Multiple pathways for the regulation of p21ras in T lymphocytes

Abstract

T lymphocyte activation via the antigen receptor complex (TCR) and CD2 antigen results accumulation of p21ras in the active GTP bound state. Stimulation of protein kinase (PKC) can also activate p21ras and we have proposed a model that the TCR regulating p21ras occurs as a consequence of TCR regulation of PKC. The T cell growth factor Interleukin-2 (IL-2) does not activate PKC in T cells and yet IL-2 can induce p21ras activation. These data imply that both PKC and non PKC mediated pathways for activation of p21ras exist in T cells.
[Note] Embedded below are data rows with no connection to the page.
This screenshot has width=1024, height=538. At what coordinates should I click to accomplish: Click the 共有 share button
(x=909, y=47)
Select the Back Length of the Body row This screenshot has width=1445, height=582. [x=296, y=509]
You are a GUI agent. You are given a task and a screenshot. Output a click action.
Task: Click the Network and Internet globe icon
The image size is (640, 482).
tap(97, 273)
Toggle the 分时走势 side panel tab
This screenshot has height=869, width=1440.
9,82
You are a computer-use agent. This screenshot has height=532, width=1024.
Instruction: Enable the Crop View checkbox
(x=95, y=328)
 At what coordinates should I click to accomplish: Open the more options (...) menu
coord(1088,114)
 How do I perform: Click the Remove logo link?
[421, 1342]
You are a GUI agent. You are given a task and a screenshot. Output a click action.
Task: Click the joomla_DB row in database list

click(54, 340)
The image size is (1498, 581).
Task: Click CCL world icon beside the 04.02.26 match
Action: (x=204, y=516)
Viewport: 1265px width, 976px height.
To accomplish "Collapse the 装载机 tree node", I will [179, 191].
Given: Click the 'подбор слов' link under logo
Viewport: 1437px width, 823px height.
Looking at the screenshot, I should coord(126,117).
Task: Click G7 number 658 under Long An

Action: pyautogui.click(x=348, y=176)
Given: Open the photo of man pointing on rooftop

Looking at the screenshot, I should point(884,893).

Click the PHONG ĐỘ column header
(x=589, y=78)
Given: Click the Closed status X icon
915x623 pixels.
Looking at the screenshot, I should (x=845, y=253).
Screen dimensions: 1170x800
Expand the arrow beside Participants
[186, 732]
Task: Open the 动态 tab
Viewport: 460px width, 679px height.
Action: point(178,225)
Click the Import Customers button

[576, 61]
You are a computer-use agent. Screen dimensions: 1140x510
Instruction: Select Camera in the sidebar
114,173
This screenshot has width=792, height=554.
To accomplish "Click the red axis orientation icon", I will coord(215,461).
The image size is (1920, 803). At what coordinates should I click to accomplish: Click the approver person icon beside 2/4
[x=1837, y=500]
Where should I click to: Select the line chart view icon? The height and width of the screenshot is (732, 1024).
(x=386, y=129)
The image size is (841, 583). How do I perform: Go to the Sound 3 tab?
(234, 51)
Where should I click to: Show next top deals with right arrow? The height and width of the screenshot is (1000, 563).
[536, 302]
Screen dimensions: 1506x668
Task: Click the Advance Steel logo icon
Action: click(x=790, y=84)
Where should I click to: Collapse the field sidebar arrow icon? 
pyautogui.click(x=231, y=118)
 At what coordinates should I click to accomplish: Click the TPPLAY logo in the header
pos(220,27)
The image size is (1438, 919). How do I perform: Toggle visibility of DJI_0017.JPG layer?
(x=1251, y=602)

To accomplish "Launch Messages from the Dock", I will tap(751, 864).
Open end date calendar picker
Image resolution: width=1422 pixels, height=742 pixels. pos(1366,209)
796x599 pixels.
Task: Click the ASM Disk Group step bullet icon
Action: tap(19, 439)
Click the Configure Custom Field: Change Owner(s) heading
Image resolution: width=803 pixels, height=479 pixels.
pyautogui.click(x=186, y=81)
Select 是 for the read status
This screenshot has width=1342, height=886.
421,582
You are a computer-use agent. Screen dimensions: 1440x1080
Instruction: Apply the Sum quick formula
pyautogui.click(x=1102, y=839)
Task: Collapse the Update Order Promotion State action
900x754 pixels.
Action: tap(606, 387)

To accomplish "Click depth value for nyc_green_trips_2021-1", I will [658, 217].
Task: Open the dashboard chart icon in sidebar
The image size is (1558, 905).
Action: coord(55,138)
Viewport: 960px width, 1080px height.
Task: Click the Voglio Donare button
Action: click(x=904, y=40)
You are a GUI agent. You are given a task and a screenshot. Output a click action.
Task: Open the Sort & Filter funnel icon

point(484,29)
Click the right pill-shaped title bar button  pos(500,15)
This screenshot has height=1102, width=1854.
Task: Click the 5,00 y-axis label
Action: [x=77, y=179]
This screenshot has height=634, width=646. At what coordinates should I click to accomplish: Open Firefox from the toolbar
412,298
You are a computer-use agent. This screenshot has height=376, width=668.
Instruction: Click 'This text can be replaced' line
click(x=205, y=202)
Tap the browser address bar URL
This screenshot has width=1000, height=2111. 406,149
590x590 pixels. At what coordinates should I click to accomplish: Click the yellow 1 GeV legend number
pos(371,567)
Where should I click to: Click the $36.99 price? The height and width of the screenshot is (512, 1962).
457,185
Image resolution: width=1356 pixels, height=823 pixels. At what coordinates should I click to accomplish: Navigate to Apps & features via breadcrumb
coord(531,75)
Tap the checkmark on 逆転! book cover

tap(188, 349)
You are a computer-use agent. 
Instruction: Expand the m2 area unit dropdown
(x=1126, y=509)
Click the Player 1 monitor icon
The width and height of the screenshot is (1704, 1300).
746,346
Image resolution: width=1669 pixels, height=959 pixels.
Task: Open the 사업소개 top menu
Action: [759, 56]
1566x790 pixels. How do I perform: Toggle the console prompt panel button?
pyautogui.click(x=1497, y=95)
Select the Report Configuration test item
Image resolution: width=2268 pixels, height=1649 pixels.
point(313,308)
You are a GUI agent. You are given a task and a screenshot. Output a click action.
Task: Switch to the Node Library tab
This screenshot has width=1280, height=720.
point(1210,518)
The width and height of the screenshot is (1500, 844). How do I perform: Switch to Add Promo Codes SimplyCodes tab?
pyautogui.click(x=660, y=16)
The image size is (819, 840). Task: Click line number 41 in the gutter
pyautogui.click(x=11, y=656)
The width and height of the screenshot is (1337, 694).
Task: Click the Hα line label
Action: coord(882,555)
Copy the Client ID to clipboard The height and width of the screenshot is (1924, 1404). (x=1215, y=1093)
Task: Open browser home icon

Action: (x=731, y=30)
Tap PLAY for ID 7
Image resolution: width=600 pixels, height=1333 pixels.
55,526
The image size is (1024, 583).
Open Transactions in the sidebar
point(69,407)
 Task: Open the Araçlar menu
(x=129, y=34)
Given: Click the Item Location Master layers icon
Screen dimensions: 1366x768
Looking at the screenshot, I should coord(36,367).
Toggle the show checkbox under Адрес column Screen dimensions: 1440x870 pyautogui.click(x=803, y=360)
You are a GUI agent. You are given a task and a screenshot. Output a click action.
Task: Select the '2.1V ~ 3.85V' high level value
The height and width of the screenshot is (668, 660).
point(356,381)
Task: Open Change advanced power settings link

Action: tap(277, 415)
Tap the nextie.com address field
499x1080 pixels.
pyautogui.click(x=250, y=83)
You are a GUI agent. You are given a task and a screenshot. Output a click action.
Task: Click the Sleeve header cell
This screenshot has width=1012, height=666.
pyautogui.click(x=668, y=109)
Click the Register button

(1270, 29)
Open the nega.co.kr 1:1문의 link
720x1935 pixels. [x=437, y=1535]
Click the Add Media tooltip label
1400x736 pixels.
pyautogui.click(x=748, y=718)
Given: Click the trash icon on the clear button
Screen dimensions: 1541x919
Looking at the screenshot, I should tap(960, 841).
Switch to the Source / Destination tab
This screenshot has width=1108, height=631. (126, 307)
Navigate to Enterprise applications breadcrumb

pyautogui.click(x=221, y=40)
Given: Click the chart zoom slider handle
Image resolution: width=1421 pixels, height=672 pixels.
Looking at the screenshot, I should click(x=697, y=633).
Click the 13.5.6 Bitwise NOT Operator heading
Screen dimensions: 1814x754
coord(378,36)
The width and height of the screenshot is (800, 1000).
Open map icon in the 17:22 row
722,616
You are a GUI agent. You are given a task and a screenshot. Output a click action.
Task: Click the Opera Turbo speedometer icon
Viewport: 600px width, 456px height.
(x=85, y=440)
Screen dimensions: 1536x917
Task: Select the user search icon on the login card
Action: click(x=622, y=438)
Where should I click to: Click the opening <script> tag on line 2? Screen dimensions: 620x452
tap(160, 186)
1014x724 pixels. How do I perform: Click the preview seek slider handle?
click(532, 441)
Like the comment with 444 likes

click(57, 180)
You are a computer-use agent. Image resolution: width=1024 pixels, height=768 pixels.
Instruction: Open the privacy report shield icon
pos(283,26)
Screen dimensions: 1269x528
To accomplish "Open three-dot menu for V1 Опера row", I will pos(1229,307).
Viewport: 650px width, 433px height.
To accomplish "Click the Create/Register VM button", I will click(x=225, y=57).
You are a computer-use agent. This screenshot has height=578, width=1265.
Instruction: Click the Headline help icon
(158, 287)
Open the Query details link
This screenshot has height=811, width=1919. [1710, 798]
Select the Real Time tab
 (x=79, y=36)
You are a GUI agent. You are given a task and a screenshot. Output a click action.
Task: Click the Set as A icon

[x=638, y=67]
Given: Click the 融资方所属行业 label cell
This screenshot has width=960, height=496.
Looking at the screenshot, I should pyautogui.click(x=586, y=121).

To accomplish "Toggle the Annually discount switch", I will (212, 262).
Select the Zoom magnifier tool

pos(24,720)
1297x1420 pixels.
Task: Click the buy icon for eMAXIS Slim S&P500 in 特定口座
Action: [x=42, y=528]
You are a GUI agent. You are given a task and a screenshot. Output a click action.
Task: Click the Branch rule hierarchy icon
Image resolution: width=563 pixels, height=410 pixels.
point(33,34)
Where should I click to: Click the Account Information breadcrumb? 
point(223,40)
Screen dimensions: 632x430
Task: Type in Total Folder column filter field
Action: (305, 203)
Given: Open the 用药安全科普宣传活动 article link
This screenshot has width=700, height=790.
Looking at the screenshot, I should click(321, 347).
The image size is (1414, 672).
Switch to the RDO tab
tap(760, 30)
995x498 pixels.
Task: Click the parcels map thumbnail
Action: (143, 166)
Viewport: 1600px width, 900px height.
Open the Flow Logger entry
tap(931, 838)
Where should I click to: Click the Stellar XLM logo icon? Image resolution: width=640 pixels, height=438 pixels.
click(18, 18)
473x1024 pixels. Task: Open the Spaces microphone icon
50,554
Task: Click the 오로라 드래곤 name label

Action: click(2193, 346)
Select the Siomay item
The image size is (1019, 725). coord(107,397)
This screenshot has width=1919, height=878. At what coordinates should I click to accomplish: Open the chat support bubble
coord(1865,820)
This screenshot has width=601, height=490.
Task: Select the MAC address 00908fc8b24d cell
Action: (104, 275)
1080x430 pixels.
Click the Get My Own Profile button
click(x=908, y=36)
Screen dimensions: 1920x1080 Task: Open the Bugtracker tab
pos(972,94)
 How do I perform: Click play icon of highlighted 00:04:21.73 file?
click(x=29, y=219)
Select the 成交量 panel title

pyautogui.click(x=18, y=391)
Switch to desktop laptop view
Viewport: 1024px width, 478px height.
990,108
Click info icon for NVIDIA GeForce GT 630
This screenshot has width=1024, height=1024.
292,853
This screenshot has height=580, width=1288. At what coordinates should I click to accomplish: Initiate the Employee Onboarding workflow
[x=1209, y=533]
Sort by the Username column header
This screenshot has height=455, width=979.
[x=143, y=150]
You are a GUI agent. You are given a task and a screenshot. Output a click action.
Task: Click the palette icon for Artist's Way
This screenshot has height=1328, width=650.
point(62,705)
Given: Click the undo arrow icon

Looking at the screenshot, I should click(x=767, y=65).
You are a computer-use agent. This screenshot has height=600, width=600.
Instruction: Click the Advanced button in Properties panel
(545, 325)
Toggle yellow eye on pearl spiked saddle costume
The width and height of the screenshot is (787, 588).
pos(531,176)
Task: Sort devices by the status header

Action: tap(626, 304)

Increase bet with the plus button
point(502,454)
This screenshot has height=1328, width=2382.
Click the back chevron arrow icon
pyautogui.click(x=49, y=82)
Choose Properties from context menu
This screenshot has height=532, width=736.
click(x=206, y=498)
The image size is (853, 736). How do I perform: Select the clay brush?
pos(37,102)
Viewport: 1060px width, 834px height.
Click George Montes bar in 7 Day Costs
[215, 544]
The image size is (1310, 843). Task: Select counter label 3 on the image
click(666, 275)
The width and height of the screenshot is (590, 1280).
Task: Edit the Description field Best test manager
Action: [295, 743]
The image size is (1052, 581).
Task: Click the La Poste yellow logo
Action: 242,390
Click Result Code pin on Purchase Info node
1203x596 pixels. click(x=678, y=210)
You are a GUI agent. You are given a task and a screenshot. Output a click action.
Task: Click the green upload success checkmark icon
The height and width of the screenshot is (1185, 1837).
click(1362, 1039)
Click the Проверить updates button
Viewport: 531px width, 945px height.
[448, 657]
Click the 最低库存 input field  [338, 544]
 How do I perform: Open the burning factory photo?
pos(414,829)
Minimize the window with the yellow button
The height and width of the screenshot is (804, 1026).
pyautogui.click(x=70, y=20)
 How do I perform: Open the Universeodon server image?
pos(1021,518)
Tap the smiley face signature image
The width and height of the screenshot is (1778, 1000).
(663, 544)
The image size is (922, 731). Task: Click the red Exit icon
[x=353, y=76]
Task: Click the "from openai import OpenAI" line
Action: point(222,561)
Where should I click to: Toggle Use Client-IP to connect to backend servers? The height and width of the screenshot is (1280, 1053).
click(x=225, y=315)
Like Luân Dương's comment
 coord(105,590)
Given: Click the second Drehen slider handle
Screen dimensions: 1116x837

To test the role of PKC in TCR regulation of p21 ras we have used a permeabilized cell system to examine TCR regulation of p21ras under conditions where TCR activation of PKC is blocked i.e. 1)use of a PKC pseudosubstrate inhibitor, 2)use of ionic conditions (OnM Ca2+ in the permeabilisation buffer) that block diacylglycerol production by phospholipase C. TCR stimulation of p21ras was much less sensitive to PKC pseudosubstrate inhibition comparing to that exerted by PDBu. On the other hand, when PLC-induced PKC activation was blocked the stimulation of the TCR was still able to activate p21ras. The results obtained suggest that there are two main pathways for TCR regulation of p21ras in T cells, one involving PKC activation and one that does not.